## Task details
Output the data verbatim, minus the images.

## Saved entries

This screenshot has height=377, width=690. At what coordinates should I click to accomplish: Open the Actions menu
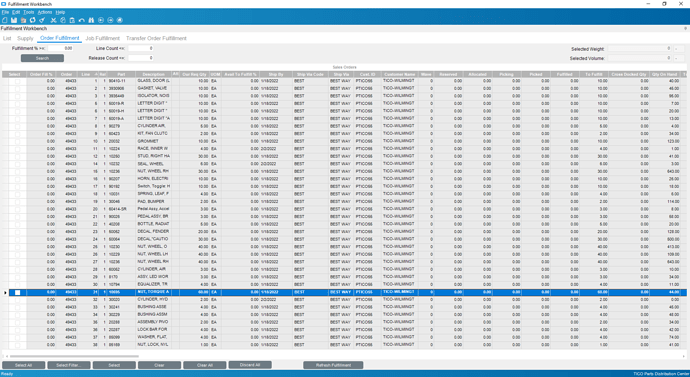(45, 12)
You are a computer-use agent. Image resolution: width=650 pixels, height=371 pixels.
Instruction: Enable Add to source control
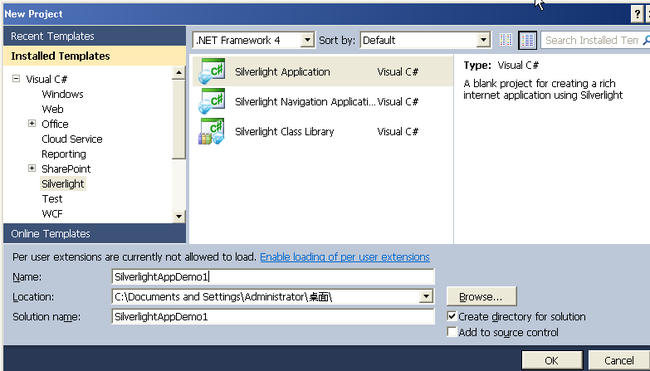click(452, 332)
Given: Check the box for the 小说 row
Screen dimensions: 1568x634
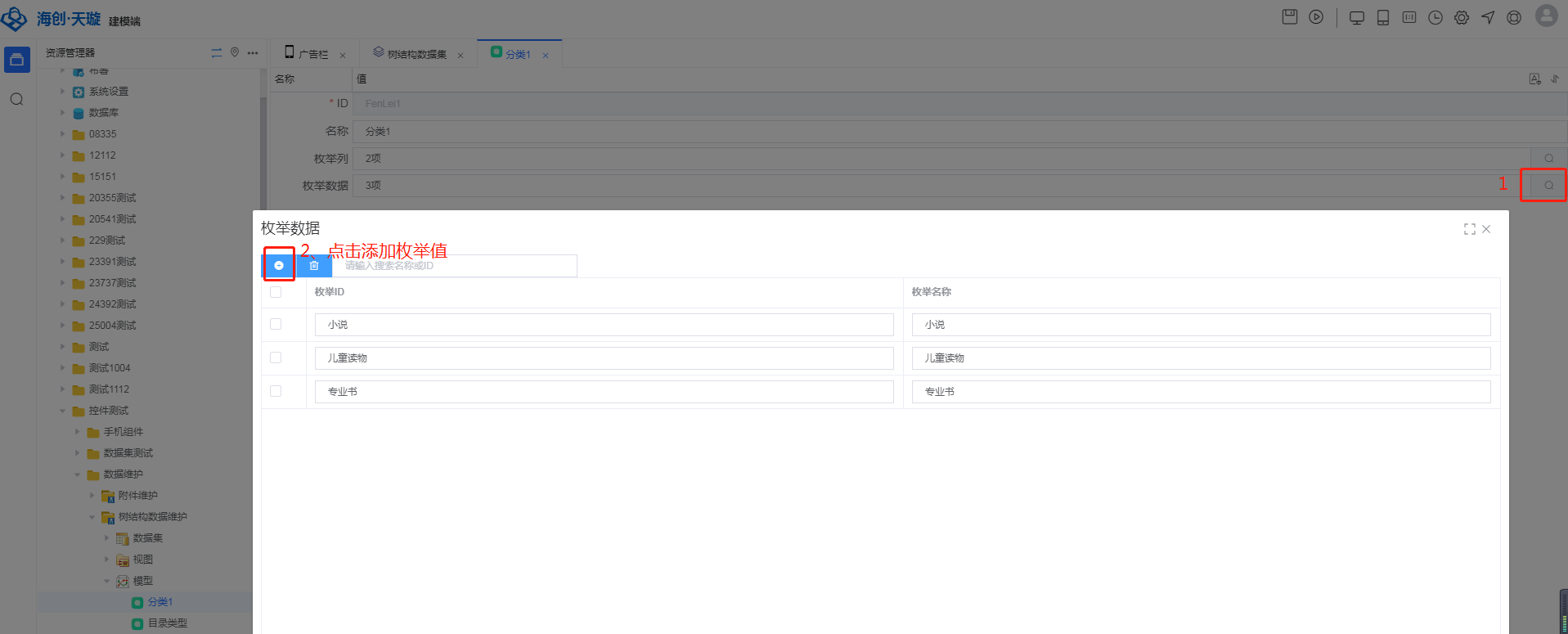Looking at the screenshot, I should [x=276, y=325].
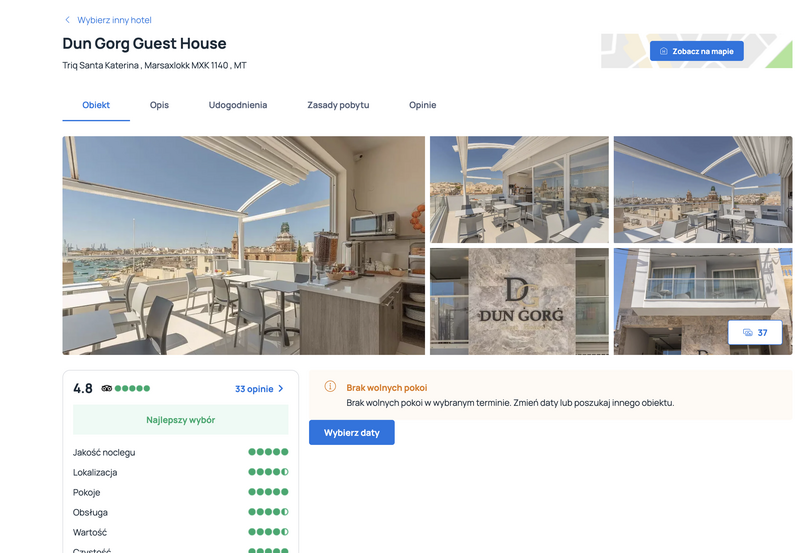Click the 37 photos gallery button
The height and width of the screenshot is (553, 800).
(755, 333)
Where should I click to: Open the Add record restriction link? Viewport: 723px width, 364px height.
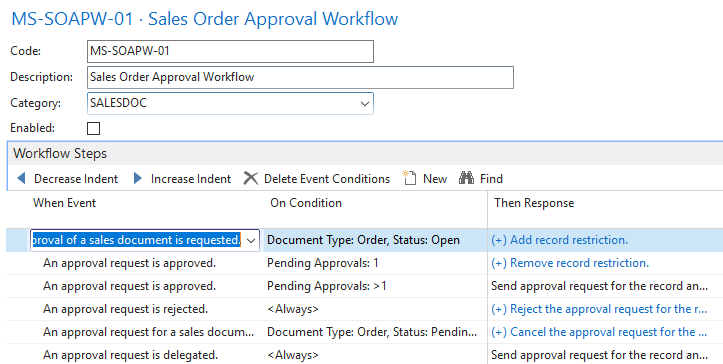559,240

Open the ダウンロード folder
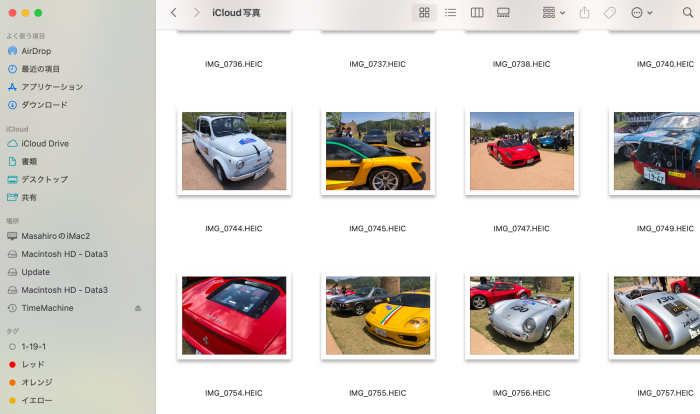coord(45,105)
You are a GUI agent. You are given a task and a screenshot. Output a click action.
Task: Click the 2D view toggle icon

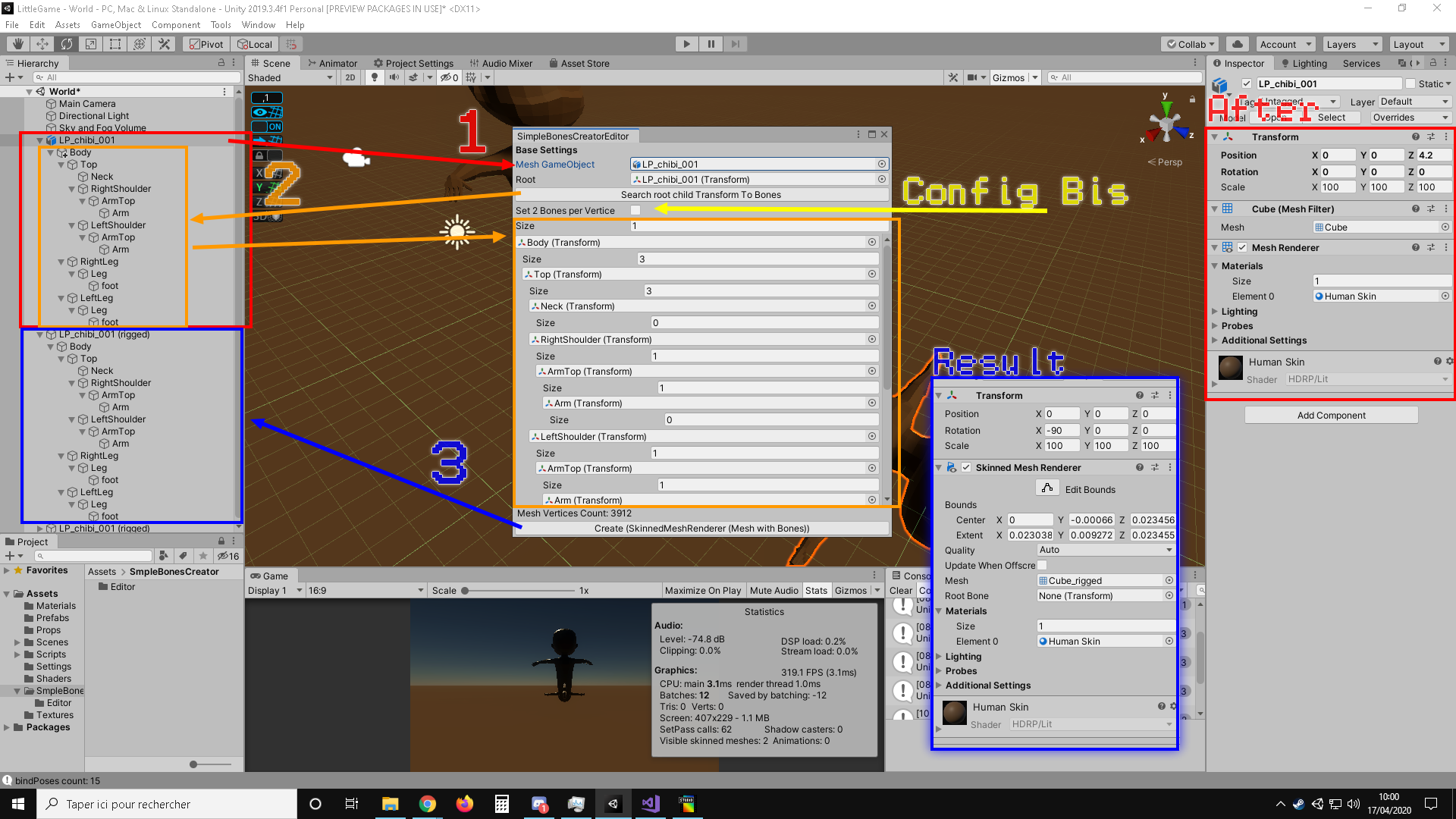351,77
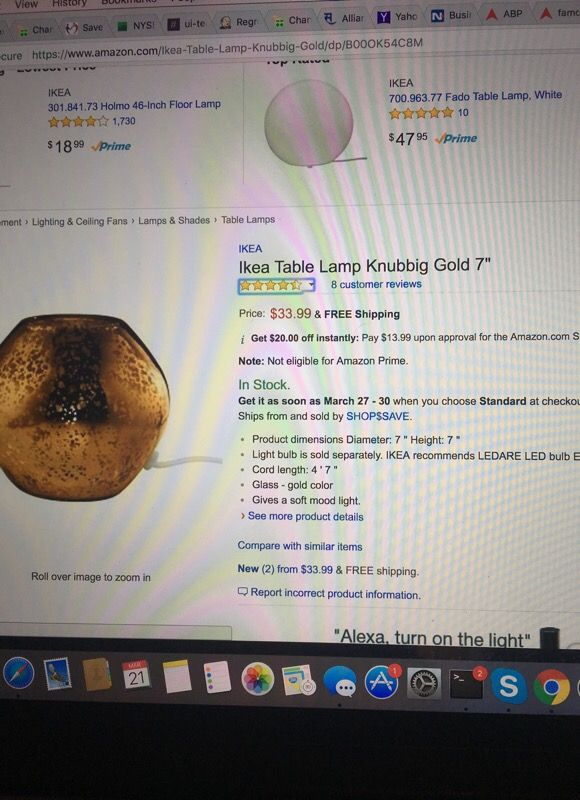Open Terminal from the dock
This screenshot has height=800, width=580.
[x=466, y=684]
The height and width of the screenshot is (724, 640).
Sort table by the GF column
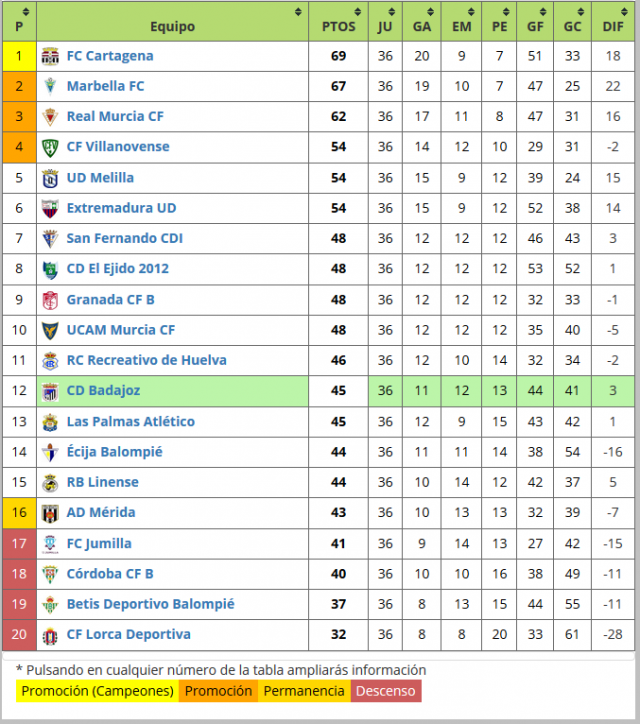[x=535, y=21]
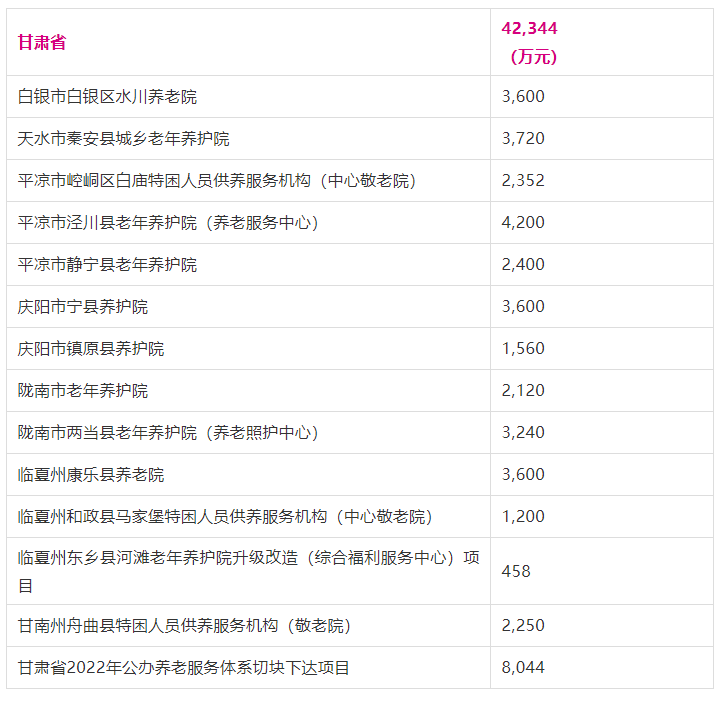721x702 pixels.
Task: Select the 1,560 amount cell
Action: point(523,349)
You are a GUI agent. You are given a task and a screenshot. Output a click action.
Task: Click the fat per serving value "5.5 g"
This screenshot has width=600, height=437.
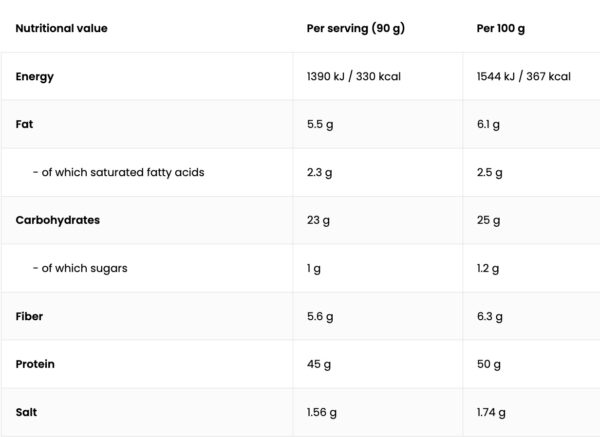pos(319,124)
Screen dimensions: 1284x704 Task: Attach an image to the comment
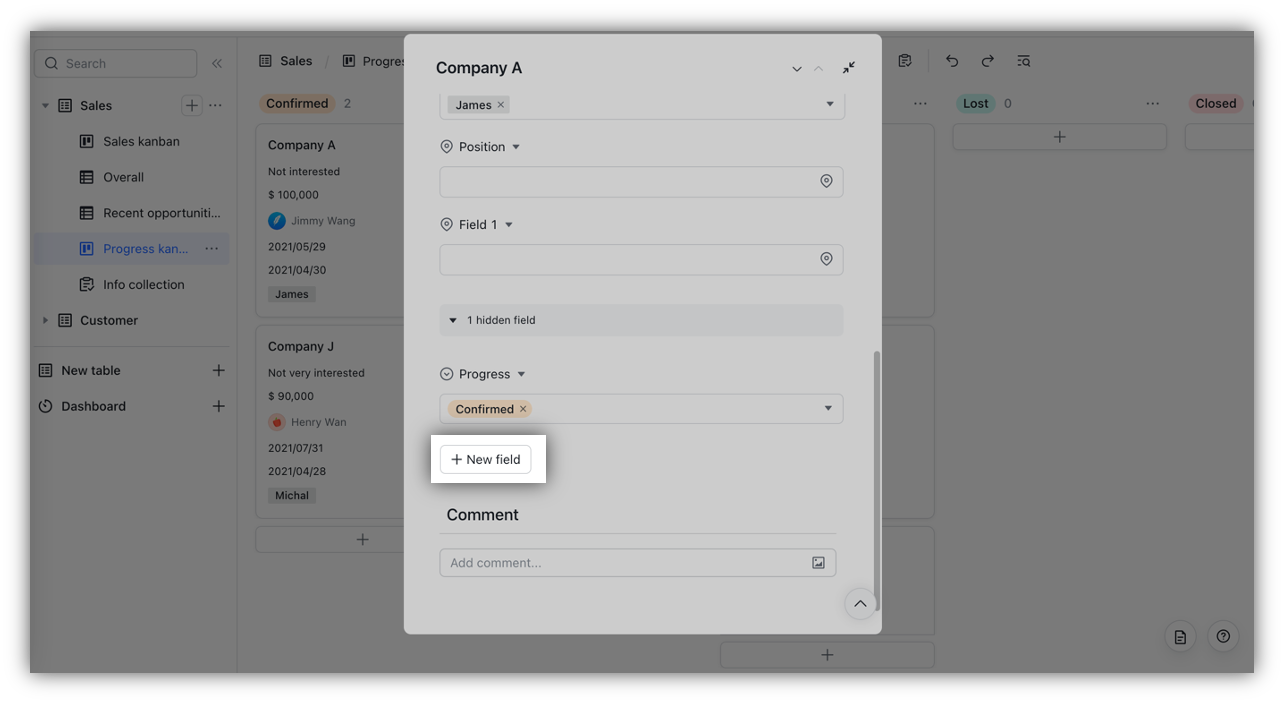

## Response area
This screenshot has height=377, width=690. At what coordinates should I click to accomplish: Open the Actions menu
(45, 12)
You are a computer-use agent. Image resolution: width=650 pixels, height=371 pixels.
Instruction: Enable Add to source control
click(452, 332)
Given: Check the box for the 小说 row
Screen dimensions: 1568x634
Looking at the screenshot, I should [x=276, y=325].
Click the 37 photos gallery button
The height and width of the screenshot is (553, 800).
(755, 333)
Where should I click to: Open the Add record restriction link? Viewport: 723px width, 364px height.
559,240

Open the ダウンロード folder
coord(45,105)
You are a GUI agent. You are given a task and a screenshot. Output a click action.
Task: Click the 2D view toggle icon

351,77
Open Terminal from the dock
This screenshot has height=800, width=580.
[x=466, y=684]
The height and width of the screenshot is (724, 640).
Sort table by the GF column
[x=535, y=21]
721x702 pixels.
Task: Select the 1,560 amount cell
Action: point(523,349)
You are a GUI agent. You are given a task and a screenshot. Output a click action.
Task: Click the fat per serving value "5.5 g"
This screenshot has width=600, height=437.
pos(319,124)
Screen dimensions: 1284x704 Task: Attach an image to the comment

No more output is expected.